Saved data entries
########################################

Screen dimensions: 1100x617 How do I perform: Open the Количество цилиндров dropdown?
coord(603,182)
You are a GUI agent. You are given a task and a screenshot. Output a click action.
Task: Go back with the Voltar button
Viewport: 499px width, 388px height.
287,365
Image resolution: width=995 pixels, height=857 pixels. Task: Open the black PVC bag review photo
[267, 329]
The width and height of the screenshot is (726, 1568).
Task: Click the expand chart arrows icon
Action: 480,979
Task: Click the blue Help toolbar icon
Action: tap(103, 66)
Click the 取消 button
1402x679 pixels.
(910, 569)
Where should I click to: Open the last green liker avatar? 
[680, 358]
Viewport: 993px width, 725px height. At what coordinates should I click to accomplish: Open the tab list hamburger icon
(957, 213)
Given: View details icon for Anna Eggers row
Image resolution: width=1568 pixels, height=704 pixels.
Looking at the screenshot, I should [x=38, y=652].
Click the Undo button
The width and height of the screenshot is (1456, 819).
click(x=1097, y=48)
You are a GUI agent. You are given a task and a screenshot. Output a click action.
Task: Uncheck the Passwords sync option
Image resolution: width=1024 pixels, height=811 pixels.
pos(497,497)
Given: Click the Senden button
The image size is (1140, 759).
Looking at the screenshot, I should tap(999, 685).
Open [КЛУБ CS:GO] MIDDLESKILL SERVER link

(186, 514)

########################################

▶ [Task objective]:
Will you return exactly the lines above from the one with "Image resolution: width=1568" down to the one with "Task: Uncheck the Passwords sync option", counting both as part of the range?

▶ [Worked solution]:
Image resolution: width=1568 pixels, height=704 pixels.
Looking at the screenshot, I should [x=38, y=652].
Click the Undo button
The width and height of the screenshot is (1456, 819).
click(x=1097, y=48)
You are a GUI agent. You are given a task and a screenshot. Output a click action.
Task: Uncheck the Passwords sync option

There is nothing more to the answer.